Starting procedure is extremely slow- similar to previous v. 2.5.

Some data from "help >> statistics of database":

digiKam version 2.6.0
Bilder: 
BMP: 1
GIF: 100
JP2: 16
JPG: 115990
PGF: 2
PNG: 1444
RAW-CR2: 632
RAW-CRW: 15778
RAW-DNG: 7
RAW-NEF: 70008
TIFF: 1655
XCF: 1
Gesamt: 205634
: 
Videos: 
AVI: 73
MOV: 16
MPEG: 2
Gesamt: 91

Gesamtzahl der Einträge: 205725
Alben: 2638
Stichwörter: 92
Datenbanktreiber: QSQLITE

Starting digiKam at..,.

Time	          Durance	    Memory
19:11:24		   00:00:00
19:18:05	    00:06:41	   2681292
19:28:00	    00:16:36	   3027132
19:33:35	    00:22:11	   3660744

So, after some 23(!!) minutes, digikam starts up finally.

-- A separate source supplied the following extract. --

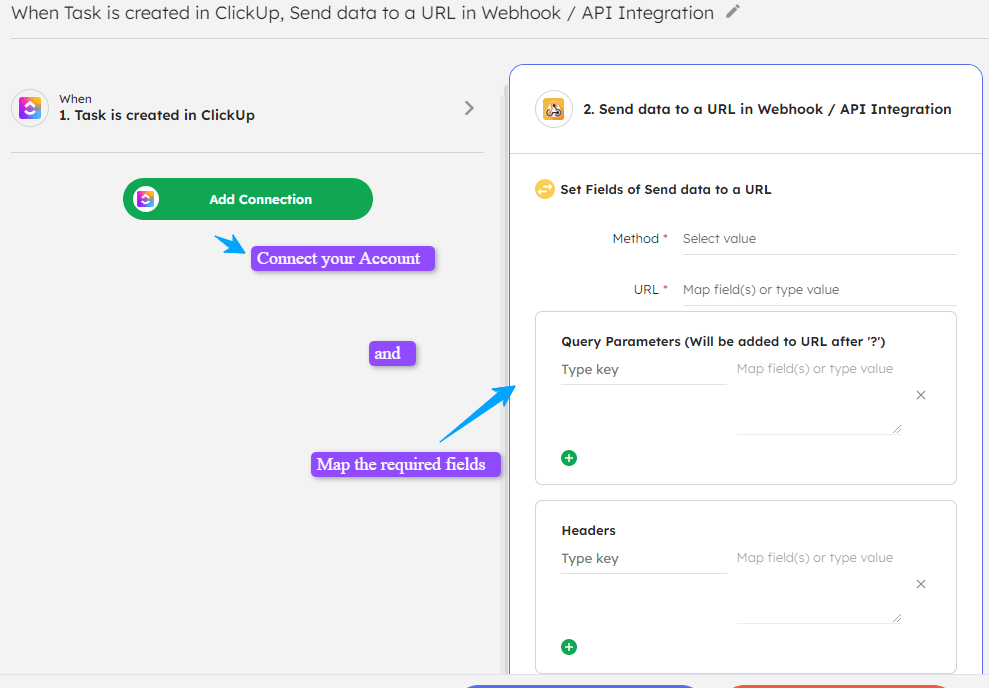This screenshot has width=989, height=688.
Task: Open the Method Select value dropdown
Action: [x=818, y=238]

Astonishing observation for me: it looks like only _one_ of four cpus were engaged- value constantly nearby to 25%. Somestimes, CPUs changed.

File sizes: 
thumbnails-digikam.db: 4,7 GB
digikam4.db:                  350,4 MiB

Hope this indicates you potential for improvements.


Axel
Comment 35 caulier.gilles 2014-08-05 13:22:57 UTC
Martin,

Following the discussion here, what's news about this file ? Do you have found a solution to your database storage place and env ?

Gilles Caulier
Comment 36 Martin Lubich 2014-08-06 07:00:44 UTC
Gilles

There has been a lot of development and progression  both in digikam and in my photo organization :)

I have no real issues anymore with startup speed. Currently my images reside on a samba mount ( over a 1Gbit network connection) with my database locally on an ext4 filesystem.

The number of images have grown now to roughly 80000. The scan, digikam does immediately after it started, takes about 6 seconds, which is in my opinion quite impressive for the configuration I am using.

So, no problems regarding startup scanning time :)
Comment 37 caulier.gilles 2014-08-06 08:50:17 UTC
Thanks for this feedback

Gilles Caulier
Comment 38 Paul Sommer 2014-10-02 03:01:29 UTC
Martin,
How did you manage to get that improvment in starting speedup?
I am using digikam 4.3 now with 40.000 images on a nfs share and a local database on a ssd drive and it still takes about 25 seconds to collect the images. During that time Digikam reads AND WRITES 500 kb/sec to the network (why does it write at all with a local database??)

Even worse: directly after the start of digikam the current album is scanned again. This again takes 3 to 15 seconds depending on the album size and if Digikam had crashed (which happens every couple of minutes since I switched to 64bit Kubuntu).

Why has the "scan for new images on startup" switch been removed? 
It's so frustrating to see the "anti usability dogma" spreading all over KDE since a couple of years :(

So, for me this issue is not fixed at all.

If I can provide any further infos on that matter, please let me know.